We will now show an example of value iteration proceeding on a problem
for a horizon length of `3`. This example will provide some of
the useful insights, making the connection between the figures and the
concepts that are needed to explain the general problem. For this
problem, we assume the POMDP has two states, two actions and
three observations.

We start with the first horizon. The value function here will
represent the best we can hope to do (in terms of value) if we are
limited to taking a single action. This is the simplest case;
normally (for horizon length `h`) we need to trade off the
immediate rewards and the future rewards. However, when you have a
horizon of `1`, there is no future and the value function
becomes nothing but the immediate rewards.

Since we have two states and two actions, our POMDP model will include four separate immediate reward values: there is one value for each combination of action and state. These values are defined over the discrete state space of the POMDP, but it becomes easy to get the value of doing a particular action in a particular belief state. To do this we simply use the probabilities in the belief state to weight the value of each state.

As an example: let action `a1` have a value of `0` in
state `s1` and `1` in state `s2` and let action
`a2` have a value of `1.5` in state `s1` and
`0` in state `s2`. If our belief state is `[ 0.75
0.25 ]` then the value of doing action a1 in this belief state is
`0.75 x 0 + 0.25 x 1 = 0.25`. Similarly, action `a2`
has value `0.75 x 1.5 + 0.25 x 0 = 1.125`. We can display
these values over belief space with the figure below. This is, in
fact, *the* horizon `1` value function. (Note that we
have not violated the "no formula" promise: what preceded were not
*formulas*, they were just *calculations*.)
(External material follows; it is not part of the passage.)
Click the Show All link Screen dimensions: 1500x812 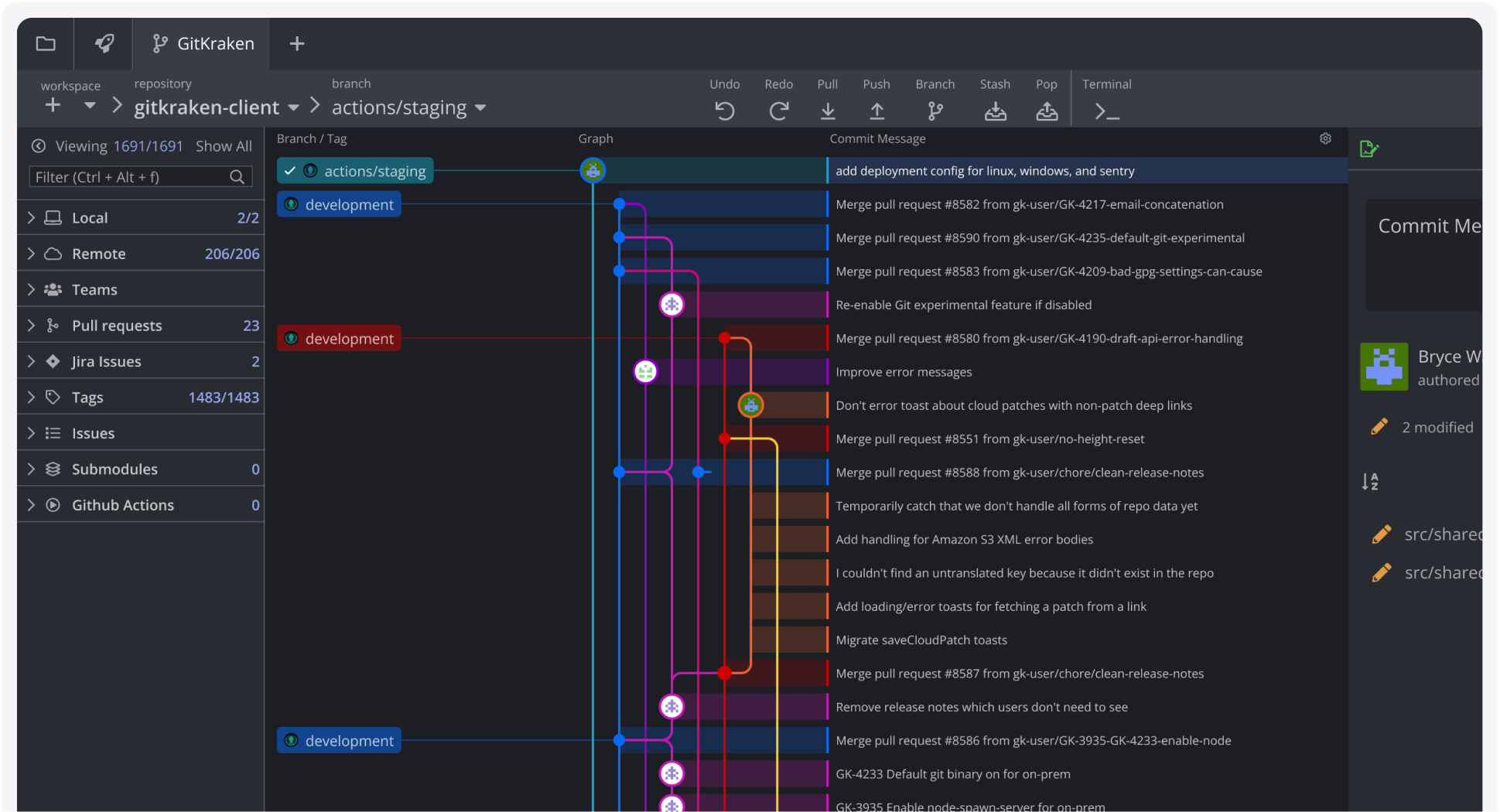(224, 146)
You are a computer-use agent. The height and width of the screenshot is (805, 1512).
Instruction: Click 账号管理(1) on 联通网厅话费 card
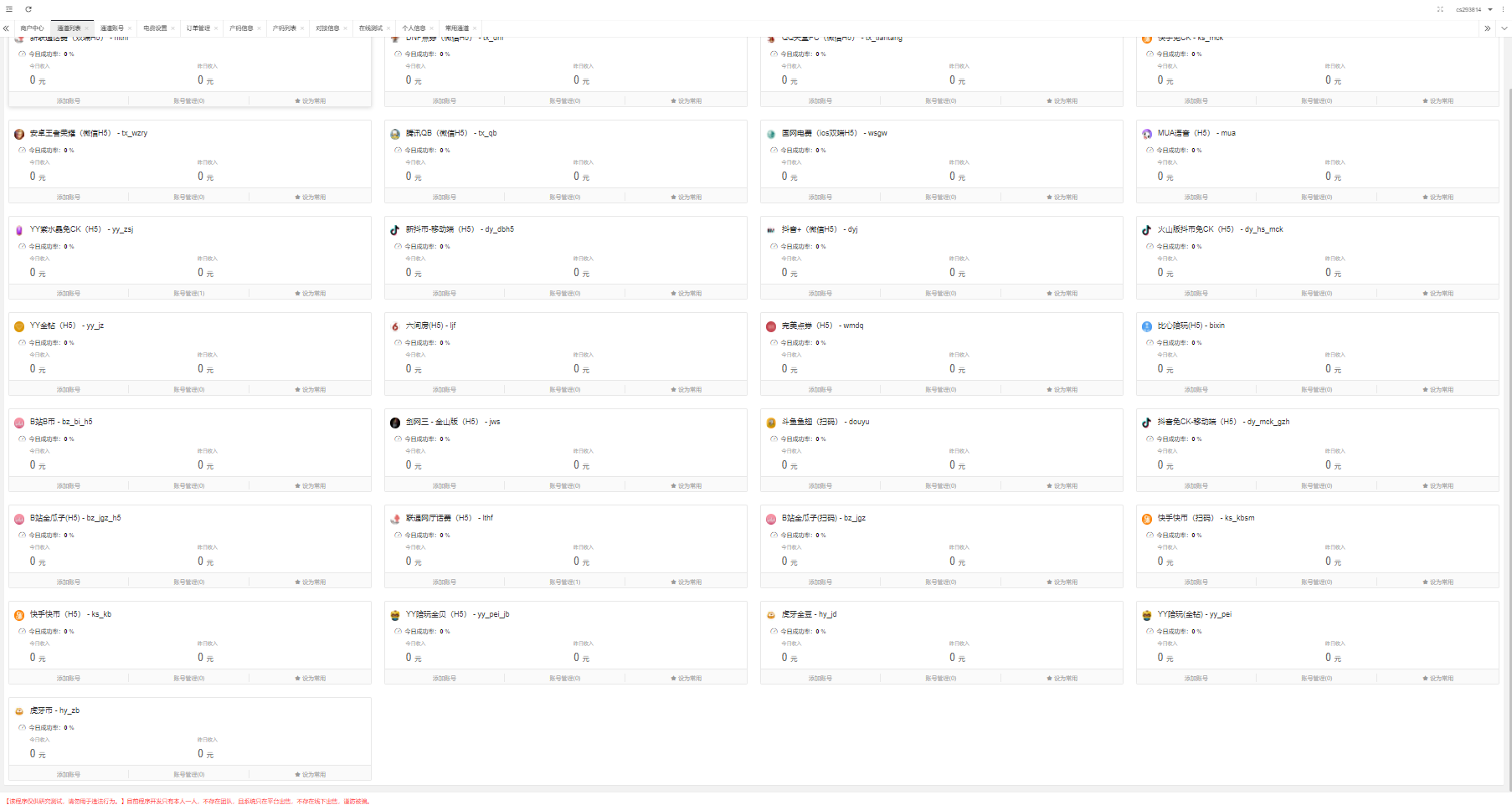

### Horizon 1 value function

The immediate rewards for each action actually specifies a linear
function over belief space. Since we are interested in choosing the
best action, we would choose whichever action gave us the highest
value, which depends on the particular belief state. So we actually
have a PWLC value function for the horizon `1` value function
simply by considering the immediate rewards that come directly from
the model. In the figure above, we also show the partition of belief
space that this value function imposes. Here is where the colors will
start to have some meaning. The blue region is all the belief states
where action `a1` is the best strategy to use, and the green
region is the belief states where action `a2` is the best
strategy.

With the horizon `1` value function we are now ready to
construct the horizon `2` value function. This part of the
tutorial is the most crucial for understanding POMDP
solutions procedures. Once you understand how we will build the
horizon `2` value function, you should have the necessary
intuition behind POMDP value functions to understand the
various algorithms.

Our goal in building this new value function is to find the best
action (or highest value) we can achieve using only two actions (i.e.,
the horizon is `2`) for every belief state. To show how to
construct this new value function, we break the problem down into a
series of steps.

- We will first show how to compute the value of a single belief state for a given action and observation.
- Then we show how to compute the value for every belief state for a given action and observation, in a finite amount of time.
- Then we will show how to compute the value of a belief state given only an action.
- Finally, we will show how to compute the actual value for a belief state.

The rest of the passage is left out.